▶ [Work to be completed]: Convert the stretch of the data from the line containing "Task: Click the word Monday in the header" through the end of the data into a JSON list of strings, one string per line, skipping blank lines and leaving out the pictures.
****
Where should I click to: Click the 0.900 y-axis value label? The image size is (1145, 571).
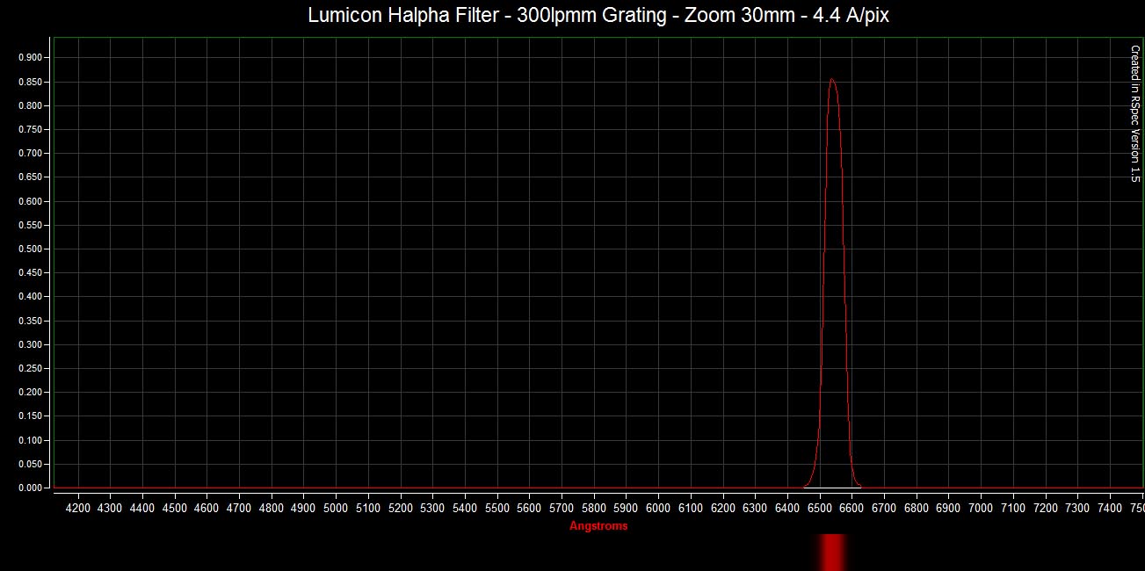point(30,58)
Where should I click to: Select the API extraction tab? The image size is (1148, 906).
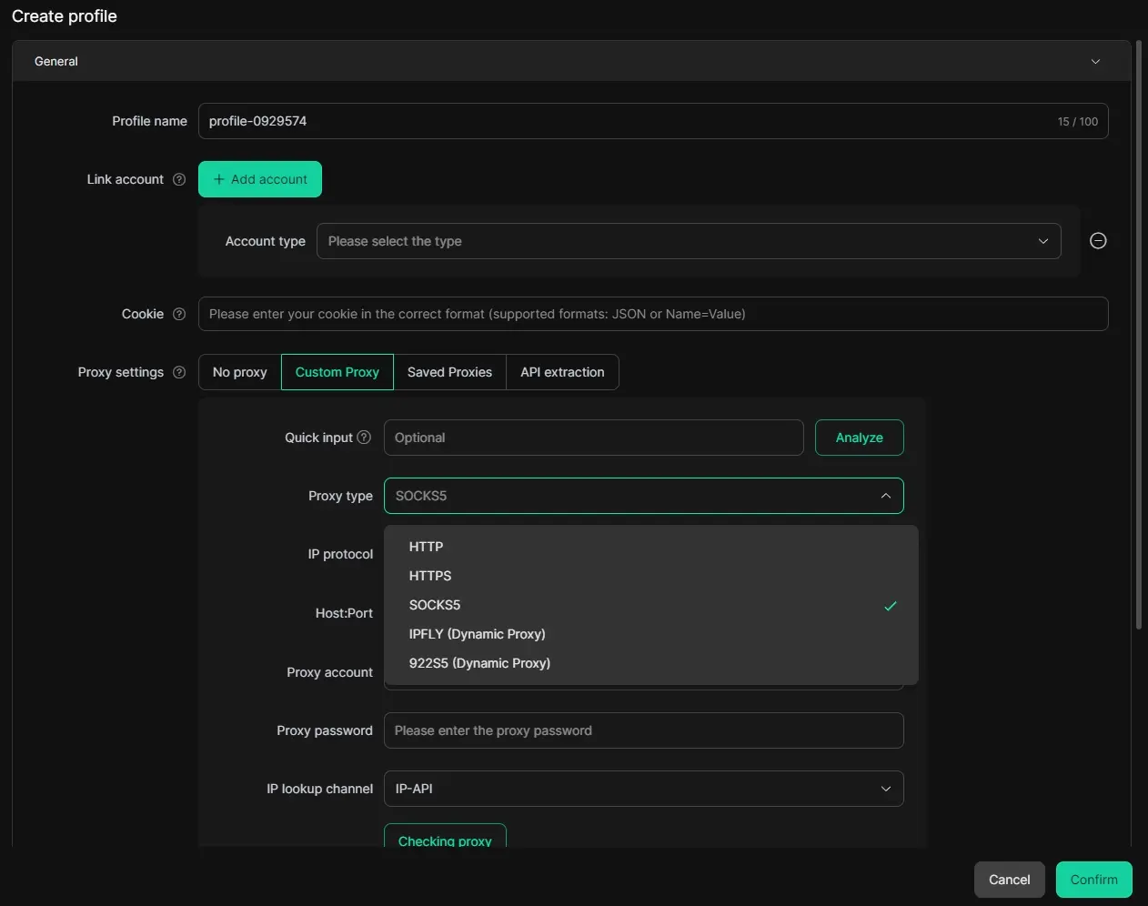[562, 372]
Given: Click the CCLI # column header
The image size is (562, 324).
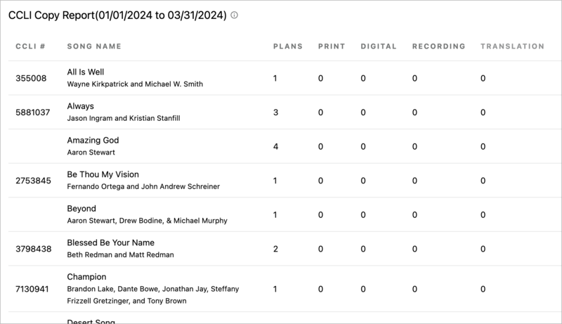Looking at the screenshot, I should 30,46.
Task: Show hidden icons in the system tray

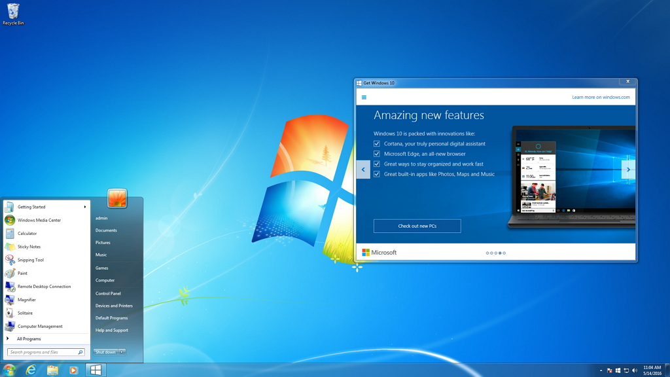Action: click(x=601, y=370)
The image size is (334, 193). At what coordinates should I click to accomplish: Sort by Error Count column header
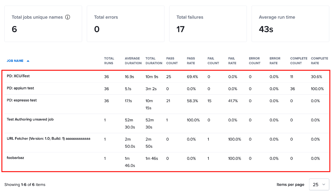coord(255,61)
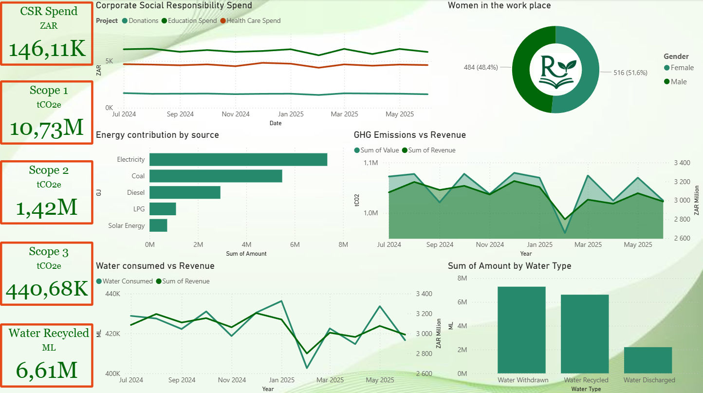The image size is (703, 393).
Task: Click the Female legend icon in Gender legend
Action: click(x=668, y=68)
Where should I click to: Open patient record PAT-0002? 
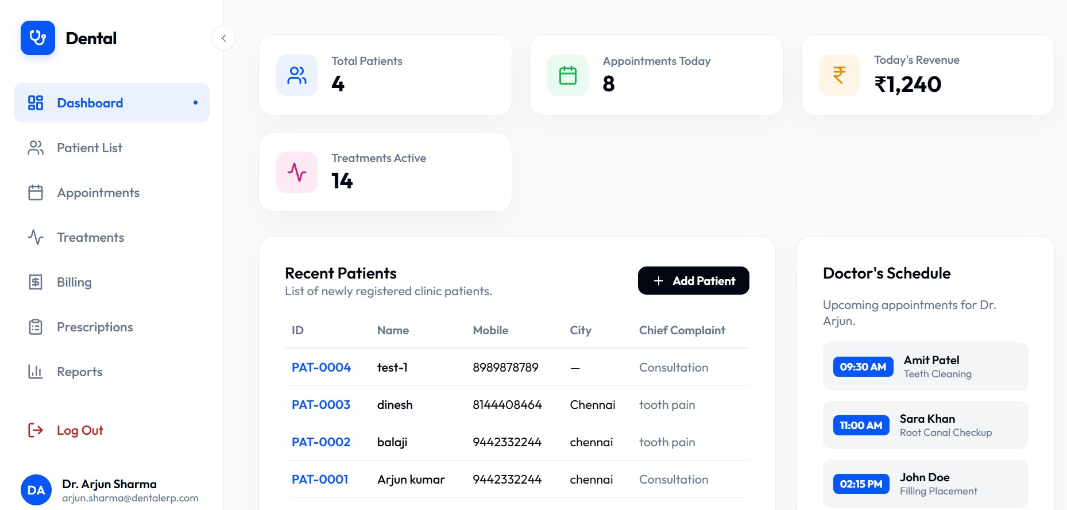pos(321,442)
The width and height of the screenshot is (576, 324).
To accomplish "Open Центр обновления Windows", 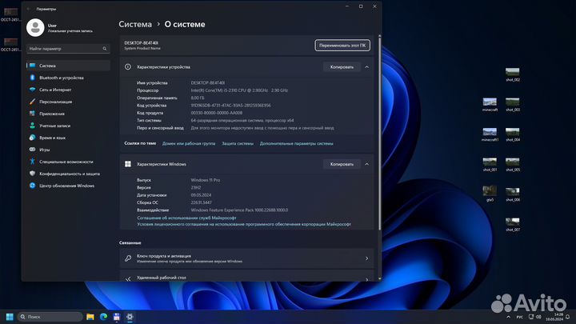I will click(x=66, y=186).
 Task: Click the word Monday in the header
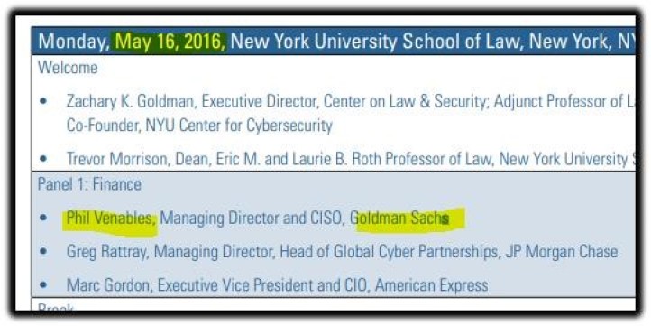click(x=74, y=42)
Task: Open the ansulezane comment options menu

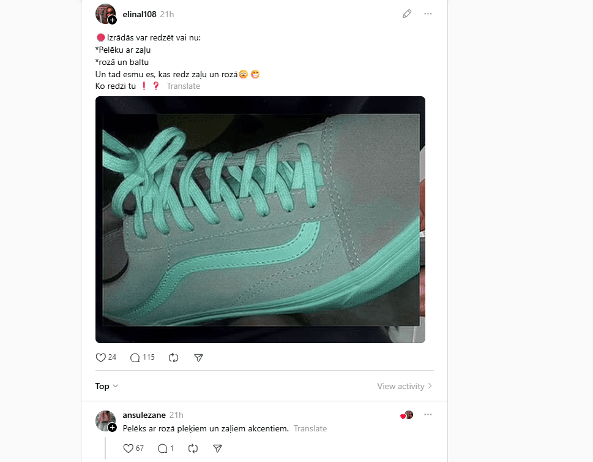Action: point(428,414)
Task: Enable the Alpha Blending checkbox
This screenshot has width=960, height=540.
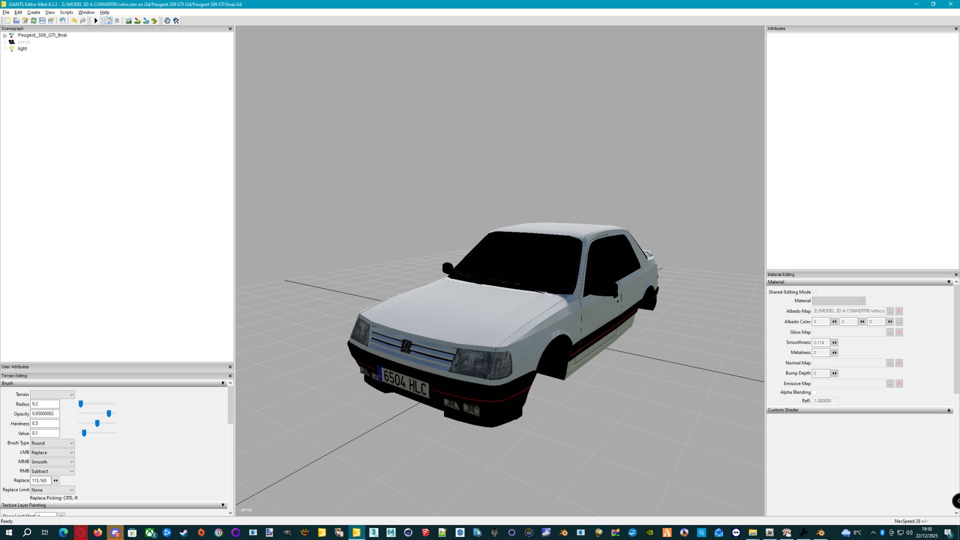Action: pos(814,392)
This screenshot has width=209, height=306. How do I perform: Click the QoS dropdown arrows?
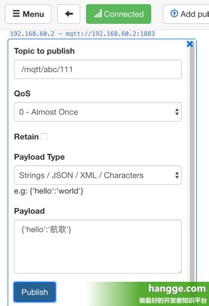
****
▶ [Result of the task]:
[
  " Task: Click the word Monday in the header",
  "click(x=74, y=42)",
  "Task: Open the ansulezane comment options menu",
  "Action: point(428,414)",
  "Task: Enable the Alpha Blending checkbox",
  "This screenshot has width=960, height=540.",
  "Action: pos(814,392)",
  "This screenshot has width=209, height=306. How do I perform: Click the QoS dropdown arrows?"
]